El elefante era atendido por un indio de osamenta pequeña, con túnica gris, turbante blanco, fajín y pantalones, que respondió a las preguntas de Rob diciendo que él era Harsha, un mahout o cuidador de elefantes. La bestia era la montura personal del sha Alá en los combates y se llamaba Zi; diminutivo de Zi-ul-Quarnayn o "el de los dos cuernos", en honor de las feroces protuberancias óseas, curvas y tan largas como alto era Rob, que se extendían desde la quijada superior del monstruo.
– Cuando vamos a combatir -dijo orgulloso el indio-, Zi usa su propia cota de malla y lleva afiladas espadas largas fijas en sus colmillos. Está entrenado para matar, de modo que la carga de Su Majestad en su elefante heraldo de la guerra basta para congelar la sangre del enemigo.
El mahout mantenía ocupados a varios sirvientes, que acarreaban cubos con agua. Estos cubos se vaciaban en una gran vasija de oro en la que el animal succionaba el agua con su nariz, desde la cual la salpicaba en la boca.
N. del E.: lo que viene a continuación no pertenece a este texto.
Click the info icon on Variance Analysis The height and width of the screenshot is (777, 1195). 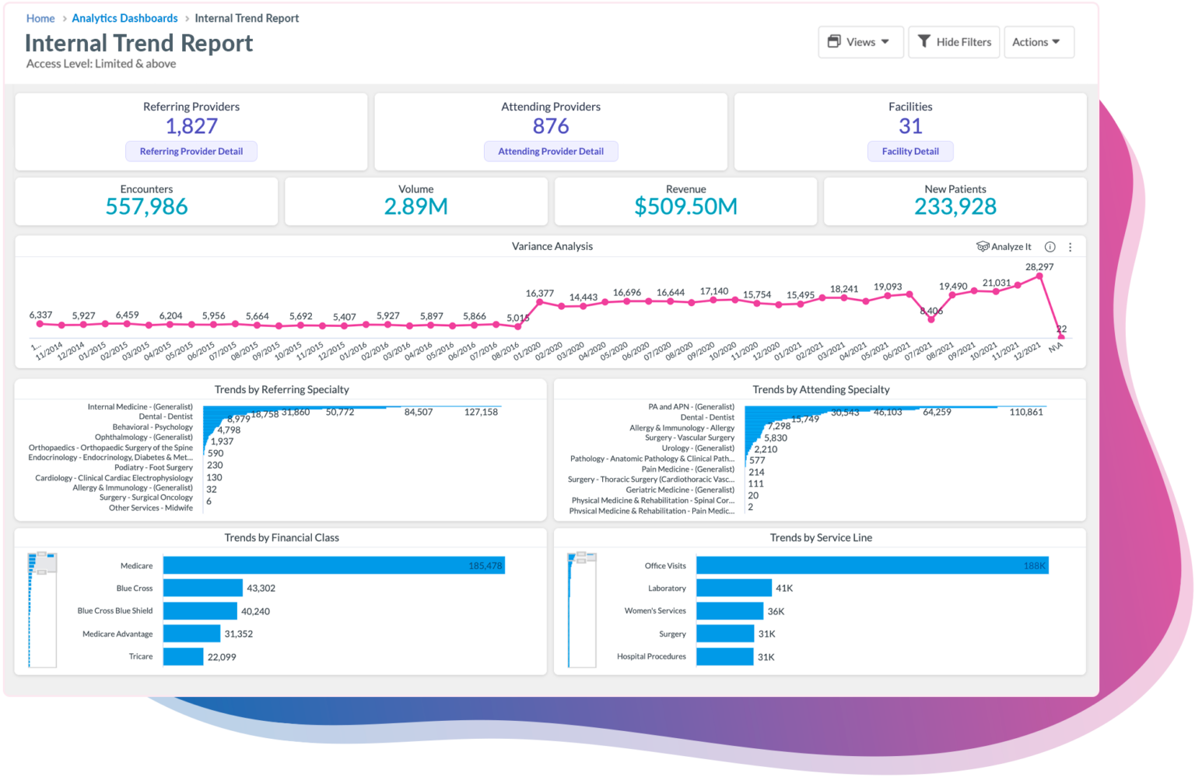[1050, 246]
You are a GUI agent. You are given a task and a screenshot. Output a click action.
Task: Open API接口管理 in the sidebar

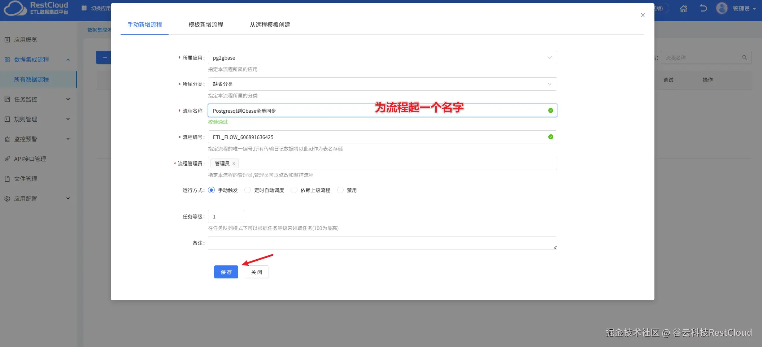[30, 159]
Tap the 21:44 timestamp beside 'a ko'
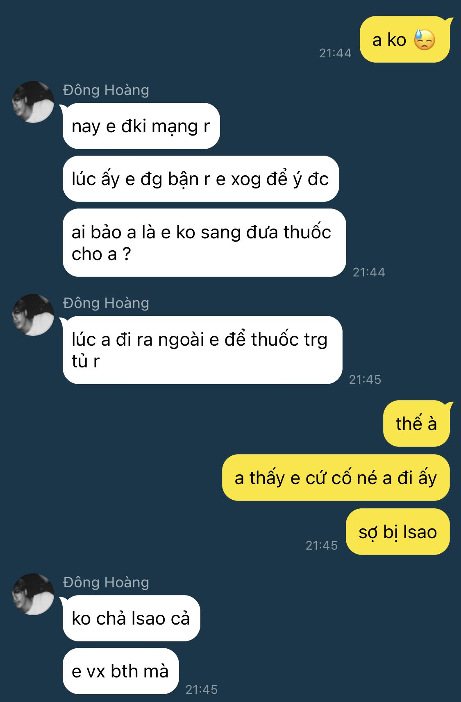461x702 pixels. pos(335,53)
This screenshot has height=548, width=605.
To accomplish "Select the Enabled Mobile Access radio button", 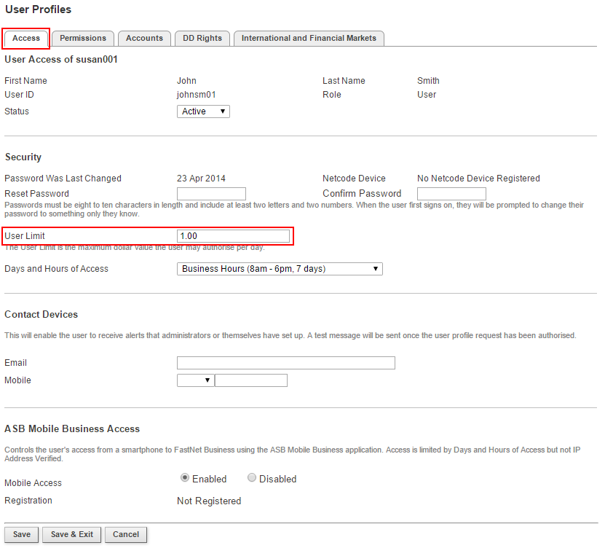I will pyautogui.click(x=185, y=479).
Rob permaneció junto al elefante hasta que un redoble de tambores y címbalos anunció la llegada del sha, momento en que regreso al jardín con los demás invitados.
El sha llevaba ropa blanca y sencilla, en contraste con los invitados, que parecían haberse ataviado para tratar asuntos de Estado. Respondió al ravi zemin con un asentimiento y ocupo su lugar en una suntuosa butaca, por encima de los cojines, cerca de la fuente.
Los entretenimientos comenzaron con una demostración de espadachines que esgrimían cimitarras con tal fuerza y gracia, que todos los asistentes guardaron silencio y prestaron atención al choque de los aceros y a los estilizados giros de un ejercicio de combate tan ritual como una danza. Rob notó que la cimitarra era más ligera que la espada inglesa y más pesada que la francesa; requería destreza del duelista en el empuje, y muñecas y brazos fuertes. Lamentó que la exhibición tocara a su fin.